Gene expression gradients in organ of Corti hair cells. (A) Genes expected to be expressed in mature hair cells including Otof (Otoferlin), Clrn1 (Clarin1) and Ptprq show increasing expression levels from apex to base. (B) Calcium binding proteins Calb1 (Calbindin), Calb2 (Calretinin) and Ocm (Oncomodulin) are expressed in gradients with the same orientation, (C) as shown for calcium channel Cacna1d (CaV1.3) as well. (D) Hair bundle genes like Actb (beta-Actin), Myo15 (Myosin15) and Pcdh15 (Protocadherin 15) are significantly higher expressed in the apex compared to the base. The same pattern is present for four transcription factor genes (Isl1, Dach1, Eya2 and Pax2).

Discussion

Known for more than one-and-a-half century (Retzius, 1884), organ of Corti cells have resisted extensive molecular interrogation because they are not only rare but also encased in highly dense bone. For molecular and cellular biology of the inner ear, single cell gene expression analysis offers an unprecedentedly powerful tool that has the potential to annihilate existing obstacles. Here we present a strategy for data analysis to generate a 2D map of the mammalian organ of Corti at single cell resolution that allows researchers to assess expression patterns for many genes in parallel in a quantitative and digital framework. This approach is not specific to the inner ear and can theoretically be applied to many organ systems that consist of multiple cell types and well described spatial organization.

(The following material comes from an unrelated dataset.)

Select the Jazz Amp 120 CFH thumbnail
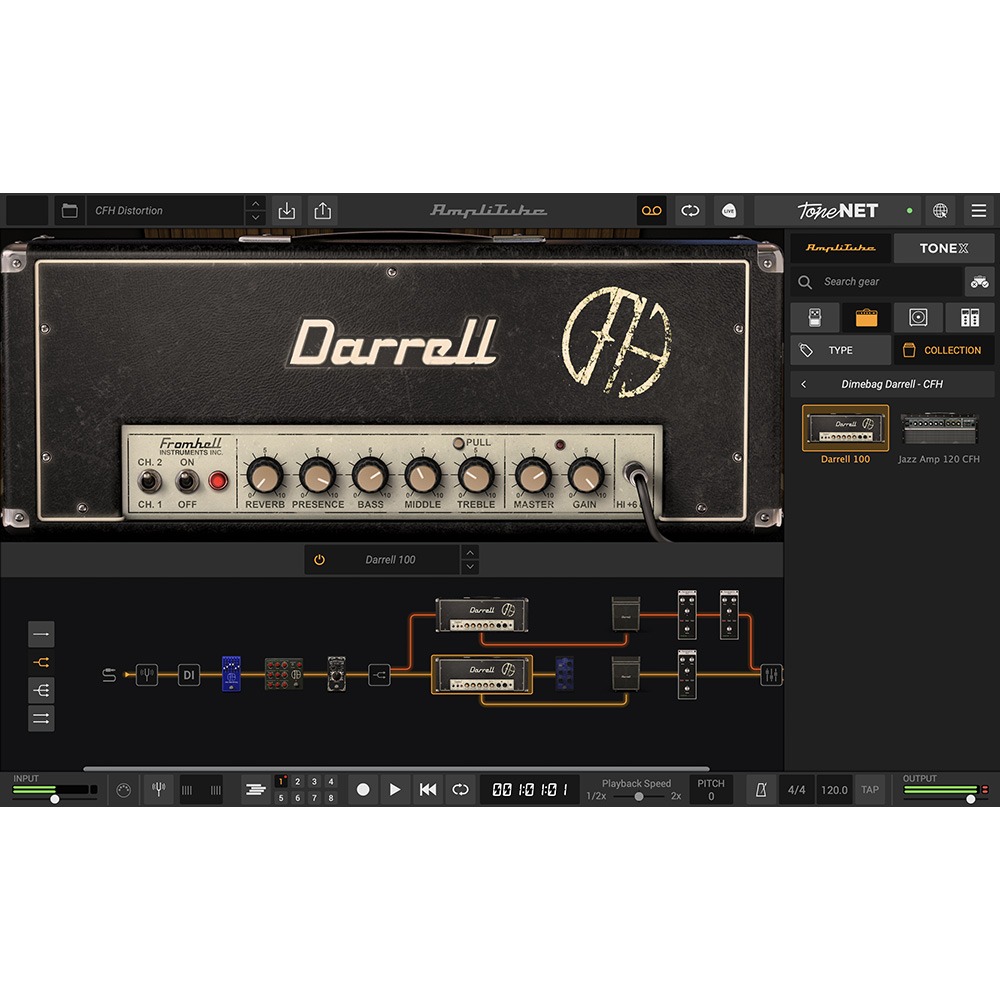1000x1000 pixels. pos(940,430)
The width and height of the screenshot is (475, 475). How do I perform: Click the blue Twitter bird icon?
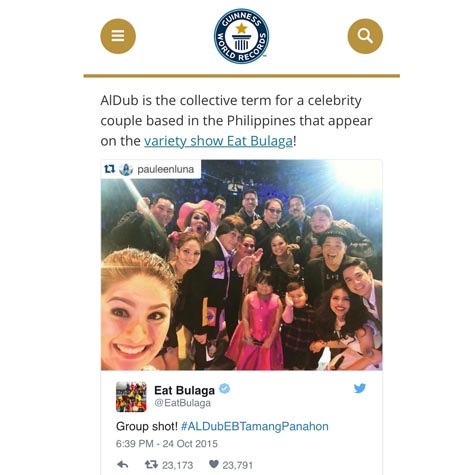[x=360, y=388]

When compared with known expression patterns of cochlear-specific genes, the generated 2D map of the neonatal mouse organ of Corti displayed remarkable robustness and accuracy. Along the medial-to-lateral axis, we were able to conclusively differentiate between virtually all major cell types of the organ of Corti as shown by k-means clustering and principal component analysis, and confirmed this result with hierarchical clustering. Additional separation of cells such as in the GER population, the individual rows of OHCs and the 1st and 2nd row of Deiters’ cells was not possible due to the lack of definite markers. Conceivably, RNA-Seq would be needed to potentially identify distinguishing marker genes that differentiate between these rows. For all other cell types, displaying the cells in row format is equivalent to the native configuration as in the organ. For computing the apex-to-base axis of the map, we developed a strategy that establishes spatial-related trajectories. The basis of this algorithm features the usage of lower-dimensional variable space images that derive from asymmetric gene expression information between two classes of cells, here the cochlear apex and base. Similar but also distinctively different to recently introduced concepts (Durruthy-Durruthy et al., 2014; Trapnell et al., 2014), which exploit temporally defined gene expression differences to establish trajectories in time, we were able to order cells along an axis that represents space. For this strategy no pre-defined markers were required and the generated maps were highly consistent with known gene expression information along the longitudinal cochlear axis (Lelli et al., 2009; Son et al., 2012). Segmentation allowed us to examine significantly different gene expression between compartments of specific organ of Corti cell types. Applying the same strategy to resolve the medial-to-lateral axis was initially considered, but micro-dissection of the organ of Corti reliably into medial and lateral compartments was not feasible for technical reasons.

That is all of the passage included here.